BEGIN Available records

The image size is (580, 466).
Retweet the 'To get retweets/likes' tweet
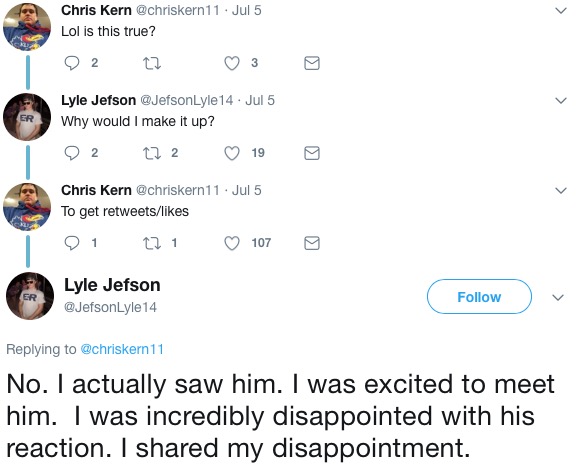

END Available records
BEGIN Available records

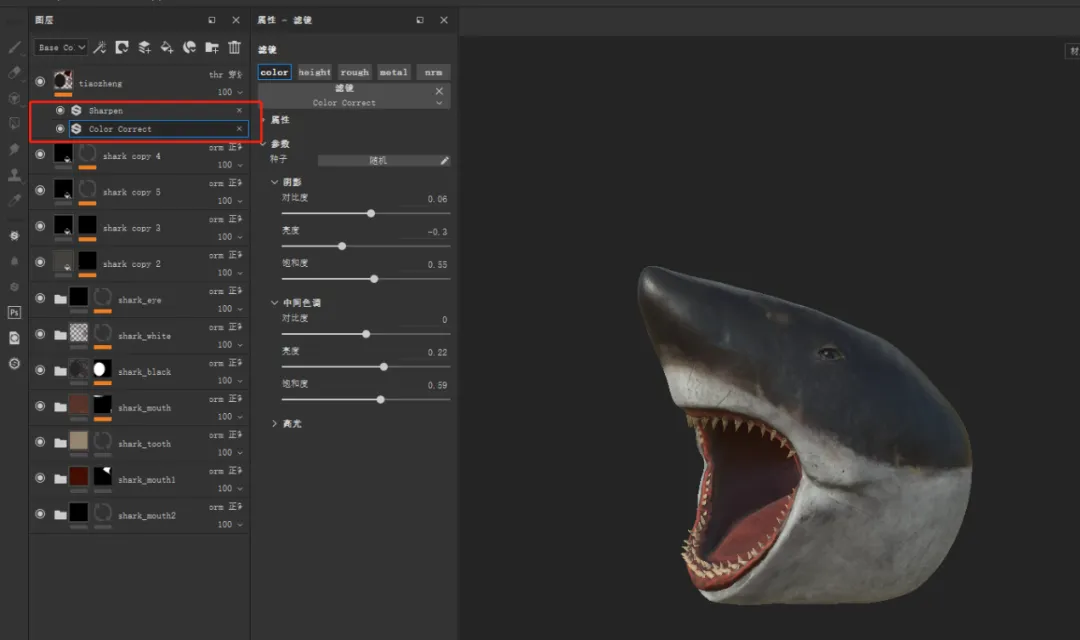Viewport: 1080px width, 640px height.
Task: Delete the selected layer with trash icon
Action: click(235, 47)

END Available records
BEGIN Available records

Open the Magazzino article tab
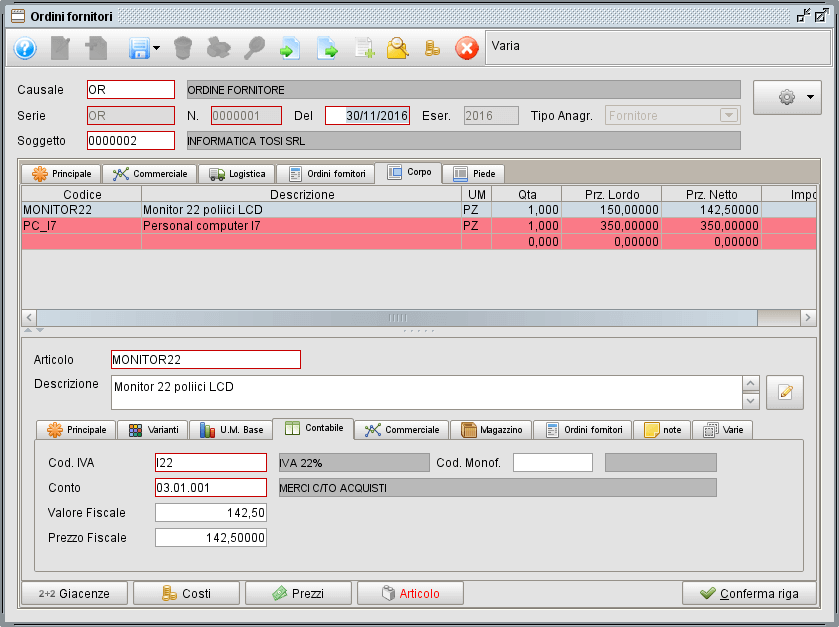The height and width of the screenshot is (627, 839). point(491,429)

END Available records

§ **Task description**
Reproduce the records verbatim from the line containing "Viewport: 1080px width, 640px height." up to and including the line containing "Action: click(235, 47)", leaving out the pictures.

§ **Answer for the task**
Viewport: 1080px width, 640px height.
Task: Delete the selected layer with trash icon
Action: click(235, 47)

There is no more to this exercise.